It can be a huge worry if you have an elderly parent or relative who is starting to have mobility difficulties and is struggling with their stairs. Getting a stairlift installed could enable them to use their stairs safely again, without the risk of injuring themselves in a fall. However, although buying a stairlift can work out significantly cheaper than moving house or having building work done to adapt the ground floor, the price can still be daunting for people on a low income. Here are some ideas on how to make getting a stairlift more affordable.
1. Consider a Reconditioned Stairlift
Purchasing a reconditioned stairlift can be a much cheaper option than buying a brand new one. Reconditioned stairlifts are second-hand models that have been pre-owned by someone else and then refurbished to ensure they are in full working order. Many stairlift companies sell reconditioned straight and curved stairlifts at a significant discount. With this option you can save money but still get the benefits of a guarantee and professional installation on a new track. A word of caution though – be wary of buying a used stairlift from a private seller, as you will have no guarantee it is safe to use.
2. Look at VAT Relief
Older people aged over 60 can get a stairlift at a reduced rate of 5% VAT (compared to the standard rate of 20%). This can help lower the price. If the person who needs the stairlift meets HMRC’s criteria of being “chronically sick or disabled” and is buying it for their own personal use they may be eligible to pay no VAT at all (0%). To benefit from this saving, it is important to ask the stairlift supplier for a “User VAT Declaration” form before making your payment, to make sure they apply the zero rating.
3. See if You Can Get a Disabled Facilities Grant
Disabled Facilities Grants (DFGs) are means-tested grants for home adaptations that are provided by local councils in England, Wales and Northern Ireland. The amount of money that the stairlift user might get as a grant towards the cost of a stairlift will depend on their household income and savings. Not everyone will qualify for a DFG and you will need to contact your relative’s council to apply. If they live in a rental property, they can request that their landlord applies on their behalf. Bear in mind there are certain conditions to being awarded a DFG and it can take several months to find out if your application has been approved or not.
4. Investigate Financial Assistance from Charities
Another source of financial aid that you may be available to your relative is a grant from a charitable organisation. Turn2us is a nationwide charity that can check which welfare benefits your relative is entitled to and help find any grants they are eligible for to finance a stairlift. There is a useful Grants Search tool on their website. Other charities that can help those in financial need include Independence at Home and the ACT Foundation, so you may also want to contact them for advice.

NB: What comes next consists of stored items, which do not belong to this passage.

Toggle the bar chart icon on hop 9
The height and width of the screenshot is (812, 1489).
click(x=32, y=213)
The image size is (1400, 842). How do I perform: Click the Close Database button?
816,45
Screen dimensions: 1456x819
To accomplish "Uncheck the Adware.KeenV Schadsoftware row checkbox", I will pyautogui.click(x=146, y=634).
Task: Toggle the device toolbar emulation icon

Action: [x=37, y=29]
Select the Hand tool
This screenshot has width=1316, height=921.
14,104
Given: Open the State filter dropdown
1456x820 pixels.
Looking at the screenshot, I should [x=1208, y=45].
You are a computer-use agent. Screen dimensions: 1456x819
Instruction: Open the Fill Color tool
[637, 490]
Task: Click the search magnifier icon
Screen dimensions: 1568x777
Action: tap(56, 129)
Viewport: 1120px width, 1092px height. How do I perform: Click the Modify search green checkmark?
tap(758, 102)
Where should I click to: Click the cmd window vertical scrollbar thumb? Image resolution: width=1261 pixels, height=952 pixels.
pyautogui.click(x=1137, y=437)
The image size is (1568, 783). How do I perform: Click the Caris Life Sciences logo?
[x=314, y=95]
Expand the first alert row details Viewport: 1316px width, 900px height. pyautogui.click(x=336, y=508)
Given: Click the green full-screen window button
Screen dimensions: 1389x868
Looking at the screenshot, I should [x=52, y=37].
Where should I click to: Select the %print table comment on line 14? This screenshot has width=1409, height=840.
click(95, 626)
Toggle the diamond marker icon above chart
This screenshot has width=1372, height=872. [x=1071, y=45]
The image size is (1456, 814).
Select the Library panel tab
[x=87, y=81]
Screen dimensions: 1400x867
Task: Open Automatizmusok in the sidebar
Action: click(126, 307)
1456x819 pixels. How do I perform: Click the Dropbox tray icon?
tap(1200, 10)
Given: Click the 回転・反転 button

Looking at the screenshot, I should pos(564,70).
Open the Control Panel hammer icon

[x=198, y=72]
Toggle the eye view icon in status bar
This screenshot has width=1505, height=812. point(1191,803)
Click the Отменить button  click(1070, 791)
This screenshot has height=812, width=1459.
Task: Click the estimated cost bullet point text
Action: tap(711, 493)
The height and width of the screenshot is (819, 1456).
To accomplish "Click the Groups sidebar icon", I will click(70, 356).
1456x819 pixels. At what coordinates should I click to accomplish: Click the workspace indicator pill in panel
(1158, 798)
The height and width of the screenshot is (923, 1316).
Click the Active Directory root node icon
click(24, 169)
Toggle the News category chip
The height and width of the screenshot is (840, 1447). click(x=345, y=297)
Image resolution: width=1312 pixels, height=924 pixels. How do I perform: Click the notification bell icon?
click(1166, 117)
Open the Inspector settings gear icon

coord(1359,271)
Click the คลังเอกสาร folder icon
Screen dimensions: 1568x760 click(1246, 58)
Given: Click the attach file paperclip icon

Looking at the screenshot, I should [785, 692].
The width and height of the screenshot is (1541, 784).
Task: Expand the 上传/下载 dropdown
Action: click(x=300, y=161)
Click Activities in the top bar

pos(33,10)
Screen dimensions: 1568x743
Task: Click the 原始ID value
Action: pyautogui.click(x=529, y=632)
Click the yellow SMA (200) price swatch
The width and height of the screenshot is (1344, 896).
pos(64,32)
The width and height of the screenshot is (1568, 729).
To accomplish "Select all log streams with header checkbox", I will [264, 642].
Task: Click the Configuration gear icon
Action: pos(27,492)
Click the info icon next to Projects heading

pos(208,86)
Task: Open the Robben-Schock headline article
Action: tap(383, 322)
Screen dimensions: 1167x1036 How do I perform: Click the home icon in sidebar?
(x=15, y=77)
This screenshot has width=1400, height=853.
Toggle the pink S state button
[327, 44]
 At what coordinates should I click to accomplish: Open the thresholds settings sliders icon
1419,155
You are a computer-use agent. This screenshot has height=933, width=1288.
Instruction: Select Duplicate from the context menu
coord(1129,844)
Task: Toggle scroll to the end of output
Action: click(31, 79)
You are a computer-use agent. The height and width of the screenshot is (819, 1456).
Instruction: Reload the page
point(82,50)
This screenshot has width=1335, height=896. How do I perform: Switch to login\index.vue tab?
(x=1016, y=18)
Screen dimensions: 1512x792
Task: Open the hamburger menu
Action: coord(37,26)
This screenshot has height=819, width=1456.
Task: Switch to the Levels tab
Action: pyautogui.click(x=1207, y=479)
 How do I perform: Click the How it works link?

5. Consider Renting a Stairlift
In some situations, it can be more economical to rent a stairlift rather than buy one. Several companies offer rental stairlifts for which the user is charged a monthly fee. It really depends on your circumstances as to whether hiring a stairlift is a cost-effective option. Generally, renting a stairlift only works out cheaper if the user will only require a stairlift for a short time, such as during recovery from an operation or illness.
A stairlift can make a big difference to a user’s independence by enabling them to move freely between the floors of their home and keeping them safe on the stairs. As you can see, there are various ways to reduce the cost of installing a stairlift for people on a tight budget. If you’re concerned about an elderly relative struggling with the stairs, it is worth exploring all the options to see if a stairlift is an affordable solution.